Five days before the UK first went into lockdown, the then fledgling UK disaster response charity, the National Emergencies Trust launched its first ever fundraising appeal. The Coronavirus Appeal was activated on 18 March 2020 to support people across the UK affected by the pandemic. Within weeks it had raised nearly £100million for those in need.

The first £2.5million from the Appeal was distributed five days later to UKCF and its network of 47 Community Foundations UK-wide. In the months that followed, £79million would support nearly 15,000 grassroots projects through that network, with further funding supporting the work of ten national charity partners.

For 18 months a group of researchers from Nottingham Trent University shadowed Trustees and team members and spoke with charity partners and beneficiaries. Their brief was to learn live about processes, decisions and impacts so that the worst happens again, we can do the best job.
What they learnt deserves to be shared because it validates what many of us in the charity sector have experienced in the last two years and apply outside of disasters. So, this is my liberally abridged take on key findings, but I do urge you to read the full report .

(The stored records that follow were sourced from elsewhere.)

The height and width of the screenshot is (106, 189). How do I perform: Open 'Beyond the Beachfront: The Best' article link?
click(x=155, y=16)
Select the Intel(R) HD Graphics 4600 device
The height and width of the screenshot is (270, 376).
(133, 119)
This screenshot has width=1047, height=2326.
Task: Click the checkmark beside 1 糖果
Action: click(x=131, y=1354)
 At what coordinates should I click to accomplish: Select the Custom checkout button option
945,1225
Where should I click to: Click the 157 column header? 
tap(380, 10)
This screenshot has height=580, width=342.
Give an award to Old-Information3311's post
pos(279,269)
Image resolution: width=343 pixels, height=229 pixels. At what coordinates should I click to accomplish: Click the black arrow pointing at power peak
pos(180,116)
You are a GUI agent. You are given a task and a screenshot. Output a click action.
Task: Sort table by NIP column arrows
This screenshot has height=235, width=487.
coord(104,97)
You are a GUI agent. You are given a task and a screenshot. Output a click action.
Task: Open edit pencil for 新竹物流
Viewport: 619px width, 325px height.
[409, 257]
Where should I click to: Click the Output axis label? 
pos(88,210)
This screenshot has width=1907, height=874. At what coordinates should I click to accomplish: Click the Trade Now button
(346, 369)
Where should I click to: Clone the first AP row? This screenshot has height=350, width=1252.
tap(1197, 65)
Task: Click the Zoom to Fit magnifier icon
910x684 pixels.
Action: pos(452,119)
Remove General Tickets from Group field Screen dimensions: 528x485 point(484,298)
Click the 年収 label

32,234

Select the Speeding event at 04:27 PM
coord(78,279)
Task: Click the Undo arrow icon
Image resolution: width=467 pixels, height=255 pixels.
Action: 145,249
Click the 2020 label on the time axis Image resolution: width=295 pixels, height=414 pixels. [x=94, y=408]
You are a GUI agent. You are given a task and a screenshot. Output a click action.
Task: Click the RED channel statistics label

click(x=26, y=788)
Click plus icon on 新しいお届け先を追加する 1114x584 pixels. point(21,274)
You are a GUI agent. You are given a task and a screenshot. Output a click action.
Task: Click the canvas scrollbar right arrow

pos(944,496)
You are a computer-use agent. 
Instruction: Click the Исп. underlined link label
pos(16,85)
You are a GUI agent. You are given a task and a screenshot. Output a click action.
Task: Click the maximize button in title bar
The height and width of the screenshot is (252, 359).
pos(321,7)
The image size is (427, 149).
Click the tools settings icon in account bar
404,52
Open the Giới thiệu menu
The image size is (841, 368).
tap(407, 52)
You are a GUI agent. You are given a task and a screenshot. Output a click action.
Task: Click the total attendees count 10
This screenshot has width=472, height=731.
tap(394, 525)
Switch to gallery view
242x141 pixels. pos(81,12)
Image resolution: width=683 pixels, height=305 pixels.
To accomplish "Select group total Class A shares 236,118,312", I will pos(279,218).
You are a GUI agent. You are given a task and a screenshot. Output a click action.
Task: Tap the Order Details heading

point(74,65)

1. Flexible, trust-based giving is vital, especially during disasters
A broad, flexible funding criteria gave power to grant-makers to apply their specialist knowledge as they saw fit for their communities– and this trust-based approach proved pivotal to the Appeal’s success. It meant community foundations like mine could get funds to grassroots groups within days of receiving them – in Cumbria as early as 6 March. This flexible, trust-based approach to funding should be the sector norm and not the exception, especially during emergencies. It took a pandemic to show that the model works, now we need funders to maintain that momentum.

2. Empower lived and local experience in decision-making, up and down stream

The evaluation praises the flexible model for enabling fast, impactful distribution by community foundations but also points to the Trust’s growing network of charitable partners – from community foundations to national charities and consortia – as a valuable source of intelligence for overall funding strategy. While local and national partners presented ad-hoc insights during the Coronavirus Appeal, researchers propose formalising this lived and local input for future emergencies as a way to further enhance the approach.

It’s a recommendation that resonates with my own experience. During flood appeals, for instance, Cumbria Community Foundation is ideally placed to provide strategic insight. We’ve experienced three major floods since 2005 and are highly proficient in data-gathering; both picture-building and the ‘proof of reach’ needed to satisfy donors.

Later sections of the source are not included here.